Today at midnight, I nuked all of my favorite websites: reddit, facebook, buzzfeed, to name a few. By “nuked” I mean that I used a FANTASTIC Google Chrome extension called StayFocusd, and I blocked all access to every website that sponges off of my time and productivity for the next 168 hours. That’s 7 days, if you misplaced your calculator. I didn’t stop there. Nope, I had my sister put in her own pass-code on my phone to restrict my access to Instagram, Twitter, even my phone’s web browser. Oh yes, I went all out. I did the same thing on my tablet. Sigh. Now that I am effectively cut off from all social networking, I’ll have some time to think.
What my browser looks like when I try to access a restricted site.

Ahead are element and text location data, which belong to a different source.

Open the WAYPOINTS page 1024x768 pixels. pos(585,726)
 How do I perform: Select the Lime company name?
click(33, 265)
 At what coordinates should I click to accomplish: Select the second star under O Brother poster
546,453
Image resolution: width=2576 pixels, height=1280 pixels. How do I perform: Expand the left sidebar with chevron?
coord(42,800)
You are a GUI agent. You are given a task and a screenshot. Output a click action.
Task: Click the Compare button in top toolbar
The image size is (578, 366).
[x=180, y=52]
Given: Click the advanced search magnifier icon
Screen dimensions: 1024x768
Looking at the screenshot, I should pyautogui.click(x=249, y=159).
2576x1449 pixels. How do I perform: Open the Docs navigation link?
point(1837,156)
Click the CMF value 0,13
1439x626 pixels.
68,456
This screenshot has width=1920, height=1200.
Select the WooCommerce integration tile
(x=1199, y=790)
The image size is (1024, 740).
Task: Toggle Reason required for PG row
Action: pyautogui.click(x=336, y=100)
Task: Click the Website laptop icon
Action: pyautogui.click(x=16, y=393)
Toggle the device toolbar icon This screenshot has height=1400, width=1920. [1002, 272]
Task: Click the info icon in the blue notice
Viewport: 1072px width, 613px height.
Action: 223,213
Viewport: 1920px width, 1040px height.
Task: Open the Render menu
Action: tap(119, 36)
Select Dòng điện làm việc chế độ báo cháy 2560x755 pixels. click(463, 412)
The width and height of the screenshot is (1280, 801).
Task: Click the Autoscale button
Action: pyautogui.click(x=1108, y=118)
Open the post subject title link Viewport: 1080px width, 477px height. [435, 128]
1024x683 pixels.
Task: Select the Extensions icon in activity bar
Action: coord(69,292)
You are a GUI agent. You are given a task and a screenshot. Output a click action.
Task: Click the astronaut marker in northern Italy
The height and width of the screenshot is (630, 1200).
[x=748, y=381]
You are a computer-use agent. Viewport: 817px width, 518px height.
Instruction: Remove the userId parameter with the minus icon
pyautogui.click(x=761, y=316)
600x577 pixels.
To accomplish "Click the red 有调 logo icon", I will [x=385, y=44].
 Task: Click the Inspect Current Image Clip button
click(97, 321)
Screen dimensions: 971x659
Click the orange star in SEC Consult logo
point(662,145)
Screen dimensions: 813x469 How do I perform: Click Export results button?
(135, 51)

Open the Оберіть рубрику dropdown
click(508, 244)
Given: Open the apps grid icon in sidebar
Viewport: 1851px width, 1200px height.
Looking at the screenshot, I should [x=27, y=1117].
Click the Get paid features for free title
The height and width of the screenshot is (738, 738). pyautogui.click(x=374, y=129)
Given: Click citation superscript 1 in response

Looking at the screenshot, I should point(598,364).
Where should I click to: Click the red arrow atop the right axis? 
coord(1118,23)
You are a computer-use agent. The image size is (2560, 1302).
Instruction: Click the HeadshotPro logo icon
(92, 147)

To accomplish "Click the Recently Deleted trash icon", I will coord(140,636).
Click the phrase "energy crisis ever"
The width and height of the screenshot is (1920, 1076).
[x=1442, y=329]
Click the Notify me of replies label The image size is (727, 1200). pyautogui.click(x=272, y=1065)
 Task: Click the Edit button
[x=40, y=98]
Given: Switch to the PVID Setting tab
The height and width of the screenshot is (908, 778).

What’s the first thing I did?
Well, the first thing I did was try to access facebook from my phone about 20 times. Not because I have no willpower, but because it was a compulsion. I saw the purple, flashing light telling me I had a text message, I checked it, closed the message and immediately clicked on my browser. Just like that. No malice, no thought afore. I checked it like I was breathing or blinking. It was automatic. After I realized what I was doing, I was a bit disgusted with myself. It had only been a half an hour and I tried to check facebook 20 times. It was an eye opener. With a heavy heart, I consciously reminded myself not to do it every time I picked up my phone.
What did I do next?
Well, next I looked at my computer, dumbfounded. What was it’s purpose now? I kicked myself for not checking the front page of /r/ShitRedditSays before I clicked the button that so affectionately says “Nuke Em!”. So, I watched cartoons for a bit. And then, something incredible happened: I picked up my tablet and I started reading a book. Granted, it’s a book I’ve read before (Fight Club), but I was reading. I wasn’t just reading, no, I was consumed. I actually zoned out while reading a book. I haven’t had that happen since I read The Hunger Games trilogy while I was on deployment.
So what came after that?
After that, I felt incredible. I felt I could do anything. I feel that I can do anything. I read some more. And then, I thought, “I might as well live dangerously”, so I MEDITATED. I sat in silence for TEN WHOLE MINUTES! WHAAAAAT?! Who was I? What have I done with myself? I don’t remember the last time I just sat in silence with no electronics to help stave off boredom. For 10 minutes, I wrestled my “monkey mind” from branch to branch, tree to tree, until it was time to return to consciousness.
Things I did for the rest of the day
- Read some more
- Spent more time with my son
- wrote this blog post
- drank some chamomile tea
- listened to music WITHOUT mentioning it on twitter
- and I just let myself be
How I feel about the week ahead
I feel very confident. I wasn’t so sure about this no social networking thing. It seemed radical to me. How would I go 7 whole days not knowing what my friends had for lunch? How would I go 7 days without telling everyone what I had for lunch? But I made it the first 24 hours. I only nuked those sites for 7 days, but I’m hoping to transform this into a month long journey.